■ **Yazılı Yönerge**
Lütfen materyali, "arrow" yerine "button" gelecek şekilde düzenleyerek yeniden yazın; geri kalan her şey aynen kalsın.

Kaydedilmiş veri girdileri
++++++++++++++++++++
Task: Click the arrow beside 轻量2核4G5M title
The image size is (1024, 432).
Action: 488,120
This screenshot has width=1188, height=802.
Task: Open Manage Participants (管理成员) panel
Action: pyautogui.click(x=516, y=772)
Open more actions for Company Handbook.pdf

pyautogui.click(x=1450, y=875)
++++++++++++++++++++
■ **Alıştırma Çözümü**
Task: Click the button beside 轻量2核4G5M title
The image size is (1024, 432).
Action: 488,120
This screenshot has width=1188, height=802.
Task: Open Manage Participants (管理成员) panel
Action: pyautogui.click(x=516, y=772)
Open more actions for Company Handbook.pdf

pyautogui.click(x=1450, y=875)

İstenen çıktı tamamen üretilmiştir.